Sunday, April 20, 2008

More from Synergeo

Note: I've always classified Synergetics as not-Euclidean and I think Bucky did too, insofar as one requires a taxonomy.

I go back to dimension theorist Karl Menger's "geometry of lumps" essay, as another way to do axioms that'd break the Euclidean mold -- the very path Bucky chose, in making spatiality a primitive starting place, and four-directional in the sense of the tetrahedron being its primitive topology (if it has shape, this'll be simplest, in terms of dividing space into two volumes of complementary aspect, concave and convex).

But then of course it's so obvious: no infinite planes, and when you zoom back on anything locally flat or straight, it's seen to curve -- definitely a strong sense of horizon in this one, whereas Euclideanism permits these infinite parallelisms (inspiring of XYZ more than IVM, which is only special-case tunable, not really "there" in any physical sense (same as XYZ, but they still want to claim infinity on their side, I say let 'em, no skin off our noses)).

Mostly geometry is used to get stuff done, and it's still as useful as always in that regard.
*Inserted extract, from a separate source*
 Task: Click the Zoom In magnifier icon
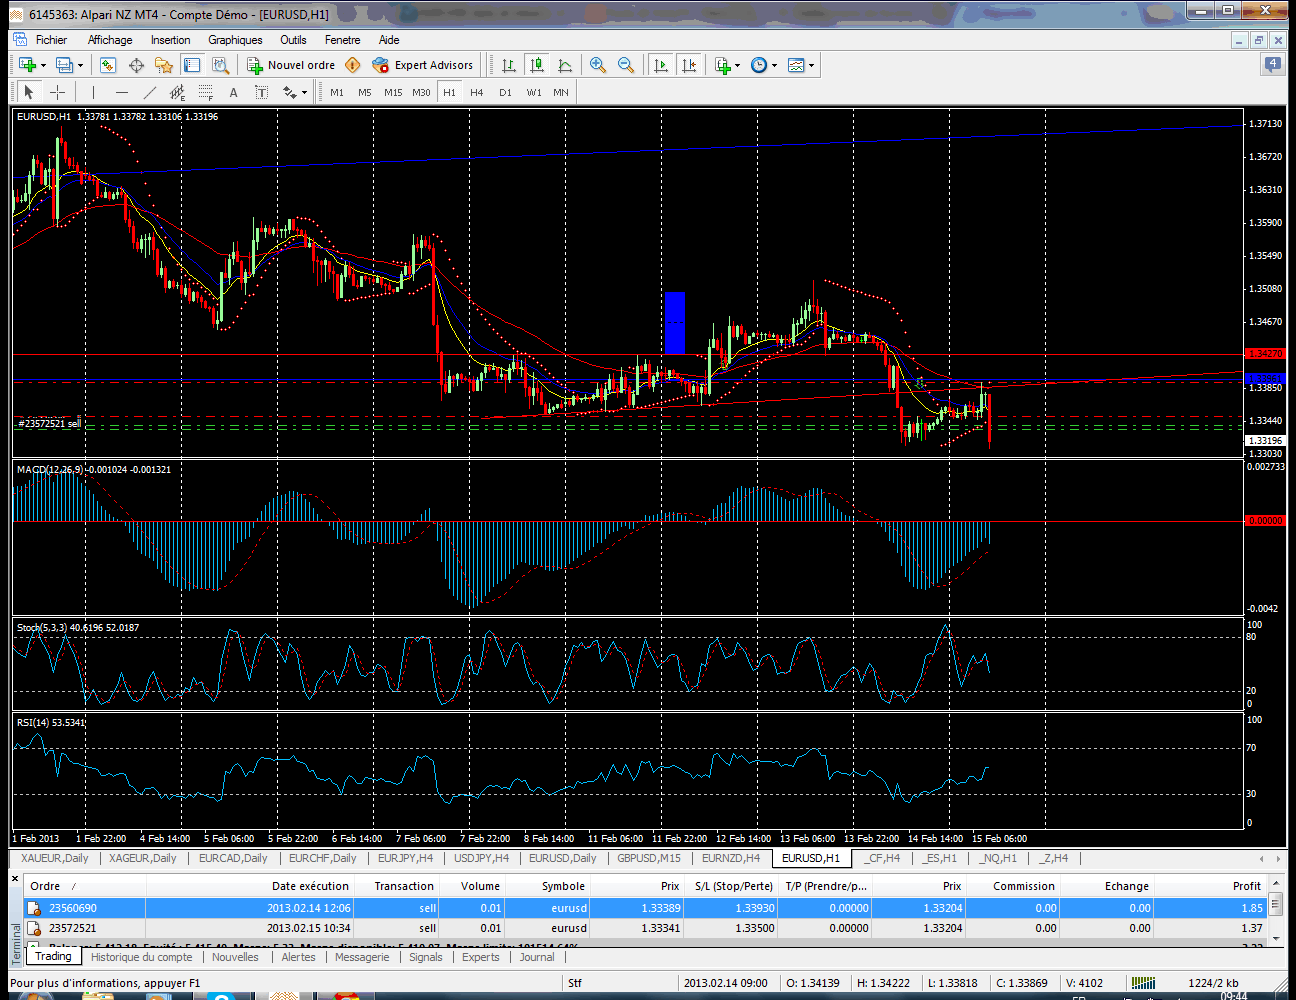point(598,65)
Whether one "believes" in infinite planes or "dimensionless points" is sort of beside the point.

These "infinite" attributes may be regarded as "don't need to specify" settings e.g. we need to talk about a flat surface, as thin as you care to make it, as expansive as you care to make it ("don't care, say infinity"), and now here's a point (call it A), no limit on how small you want it to be (again, "don't care, wouldn't matter").
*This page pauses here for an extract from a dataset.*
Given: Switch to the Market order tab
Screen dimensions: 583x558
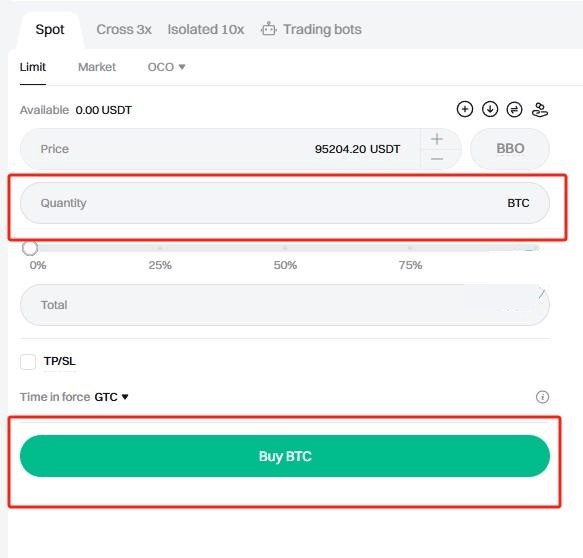Looking at the screenshot, I should (x=97, y=67).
Axioms and definitions were a good way to "get on with the show" but then scholastics tend to come along and cruft up the discussion with questions of allegiance and belief e.g. will you pledge to support the Euclidean Chair or whatever in some university -- means you need to recite certain mantras. By this time, we're a long way from just getting stuff done, have entered the fantasy life of a cult, like the Pythagoreans, with their degrees of insider, innermost circle, all that claptrap.

How to turn geometry from being a fun useful tool, into a dreary "belief system": that's a lot of the western civ story right there. Synergetics is Bucky's attempt to power wash some of the cruft off this very workable machinery, dispel some cobwebs. Not easy to do, but refreshing anyway, to see some shiny metal still under there, not rusted away.